Guest post from Francis Young

From Francis Young, regarding Heveningham Hall and Moreton Hall near Bury St. Edmonds. Heveningham is an area of previous alleged sightings in the 1920s which include the mention of a clanking chain, it is one of the archetypal associations with The Black Dog (see also the Tchen Al Tchinne in the Walloon area of France and Belgium and Black Shook in North Norfolk). The area is not far from Blythburgh where the folklore is especially embedded and also features an area called The Devil’s Field and Devil’s Lane, this could plausibly indicate a causal link to the Grim somewhere in the past other than the sixteenth century associations. Whether there is any archaeological or historical evidence of burial mounds or pits in the area that may have grown into an association I don’t know. If anyone does have any information by all means leave a comment below. In the second case it is particularly interesting that the ‘big cat’ is mentioned, it leads me to wonder what it is that may or may not have made the folklore shift, is it a drift away from something that is seen as supernatural to something which is more acceptable; an escaped animal from a wildlife park or a colony of wild cats living a feral life in the countryside.

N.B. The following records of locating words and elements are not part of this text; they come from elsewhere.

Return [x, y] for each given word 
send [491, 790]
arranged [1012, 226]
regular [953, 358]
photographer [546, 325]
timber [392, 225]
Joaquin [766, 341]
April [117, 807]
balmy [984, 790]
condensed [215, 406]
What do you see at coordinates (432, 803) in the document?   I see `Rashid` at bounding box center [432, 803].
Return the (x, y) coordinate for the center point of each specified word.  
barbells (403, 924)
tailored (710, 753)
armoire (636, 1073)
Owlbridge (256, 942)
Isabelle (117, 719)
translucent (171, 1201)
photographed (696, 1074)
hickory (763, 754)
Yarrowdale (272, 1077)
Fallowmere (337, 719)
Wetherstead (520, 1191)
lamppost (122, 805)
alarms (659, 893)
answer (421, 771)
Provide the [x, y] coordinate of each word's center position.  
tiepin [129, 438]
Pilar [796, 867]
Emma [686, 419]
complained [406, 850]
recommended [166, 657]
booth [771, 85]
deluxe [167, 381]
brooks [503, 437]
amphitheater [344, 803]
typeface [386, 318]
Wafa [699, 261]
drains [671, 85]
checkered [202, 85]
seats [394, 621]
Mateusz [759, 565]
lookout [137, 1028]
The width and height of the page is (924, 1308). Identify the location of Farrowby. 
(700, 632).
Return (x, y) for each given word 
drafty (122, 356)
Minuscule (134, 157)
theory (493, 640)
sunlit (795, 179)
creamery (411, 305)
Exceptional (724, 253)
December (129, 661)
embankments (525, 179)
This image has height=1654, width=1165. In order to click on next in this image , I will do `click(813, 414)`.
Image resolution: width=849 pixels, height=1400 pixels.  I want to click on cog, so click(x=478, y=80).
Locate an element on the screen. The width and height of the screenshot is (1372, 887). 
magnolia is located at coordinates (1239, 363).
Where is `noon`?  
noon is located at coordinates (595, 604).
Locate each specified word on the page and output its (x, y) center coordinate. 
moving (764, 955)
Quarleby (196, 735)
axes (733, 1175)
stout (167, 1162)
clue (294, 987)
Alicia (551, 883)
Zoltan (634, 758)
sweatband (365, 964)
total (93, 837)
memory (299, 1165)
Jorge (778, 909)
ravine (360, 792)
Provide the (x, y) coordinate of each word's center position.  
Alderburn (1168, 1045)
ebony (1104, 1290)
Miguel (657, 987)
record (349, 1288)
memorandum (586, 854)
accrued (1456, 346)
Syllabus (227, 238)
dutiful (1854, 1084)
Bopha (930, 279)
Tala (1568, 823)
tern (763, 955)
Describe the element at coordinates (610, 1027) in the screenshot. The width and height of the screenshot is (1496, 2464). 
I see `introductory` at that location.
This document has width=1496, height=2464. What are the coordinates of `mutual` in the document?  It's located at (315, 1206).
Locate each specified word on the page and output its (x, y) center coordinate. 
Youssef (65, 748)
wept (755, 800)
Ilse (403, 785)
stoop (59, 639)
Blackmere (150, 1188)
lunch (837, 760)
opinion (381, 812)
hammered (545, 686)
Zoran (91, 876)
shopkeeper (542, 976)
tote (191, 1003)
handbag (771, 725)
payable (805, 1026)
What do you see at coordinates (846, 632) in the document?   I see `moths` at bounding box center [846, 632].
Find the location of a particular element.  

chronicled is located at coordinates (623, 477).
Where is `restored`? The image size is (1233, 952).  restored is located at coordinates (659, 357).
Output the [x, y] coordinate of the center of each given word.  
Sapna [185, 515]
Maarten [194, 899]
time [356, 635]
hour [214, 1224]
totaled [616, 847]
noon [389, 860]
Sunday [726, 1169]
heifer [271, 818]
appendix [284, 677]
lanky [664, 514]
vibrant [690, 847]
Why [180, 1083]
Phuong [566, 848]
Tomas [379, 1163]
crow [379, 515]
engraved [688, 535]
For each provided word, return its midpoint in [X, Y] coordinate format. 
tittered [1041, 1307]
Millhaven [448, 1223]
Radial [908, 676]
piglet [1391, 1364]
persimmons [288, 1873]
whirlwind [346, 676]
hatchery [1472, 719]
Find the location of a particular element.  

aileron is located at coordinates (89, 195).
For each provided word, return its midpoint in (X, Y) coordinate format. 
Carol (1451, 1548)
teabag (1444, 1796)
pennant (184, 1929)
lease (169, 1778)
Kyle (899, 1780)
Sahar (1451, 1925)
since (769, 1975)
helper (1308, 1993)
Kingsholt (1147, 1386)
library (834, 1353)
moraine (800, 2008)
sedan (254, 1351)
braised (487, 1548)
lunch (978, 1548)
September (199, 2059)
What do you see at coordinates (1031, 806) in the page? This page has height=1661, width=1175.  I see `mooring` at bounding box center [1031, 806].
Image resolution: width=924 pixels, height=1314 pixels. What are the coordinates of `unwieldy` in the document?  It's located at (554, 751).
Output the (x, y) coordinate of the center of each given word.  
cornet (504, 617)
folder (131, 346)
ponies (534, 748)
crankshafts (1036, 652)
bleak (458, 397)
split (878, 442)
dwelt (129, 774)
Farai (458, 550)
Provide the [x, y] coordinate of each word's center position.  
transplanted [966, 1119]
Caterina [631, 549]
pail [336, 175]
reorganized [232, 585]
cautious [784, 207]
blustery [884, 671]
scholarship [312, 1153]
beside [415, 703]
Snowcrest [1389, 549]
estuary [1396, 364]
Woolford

“I have two incidents from my family, all of whom are from Suffolk. My wife’s maternal grandfather was running an errand in a horse-drawn vehicle at some point in the early 1920s (I can’t be more specific, I’m afraid) through Heveningham Hall Park, which has a public road running through it surrounded by metal railings. He saw ‘black shuck’, a dog much larger than normal (about the size of a small deer) with large, red eyes. Being a Suffolk man born and bred he knew that looking into shuck’s eyes brings bad luck and even death, so he averted his eyes.

About ten years ago a strange incident occurred at Moreton Hall, a housing estate just outside Bury St Edmunds where my mother was working. She took a walk in the garden of her place of work just after dusk and thought she saw a large, dark animal of some kind lying stretched out on the branch of a cedar; she distinctly saw a tail curve up over the creature’s body. Naturally, she went inside and a about half an hour later she saw blue lights as a police car drew up outside. Two policemen reported that local residents had reported seeing a black ‘puma’ and advised everyone to keep inside until they had carried out an investigation. My mother never heard anything further and I don’t think the incident ever made it to the local paper.

As I’m sure you know, ‘black dog’ sightings had a tendency to morph into ‘big cat’ sightings in the latter part of the 20th century, although in my own view they are simply cultural reinterpretations of the same phenomenon. As I’m sure you are also aware, Suffolk is the original home of black dog stories, beginning with A Straunge and Terrible Wunder, the pamphlet describing the black dog of Bungay in 1577.”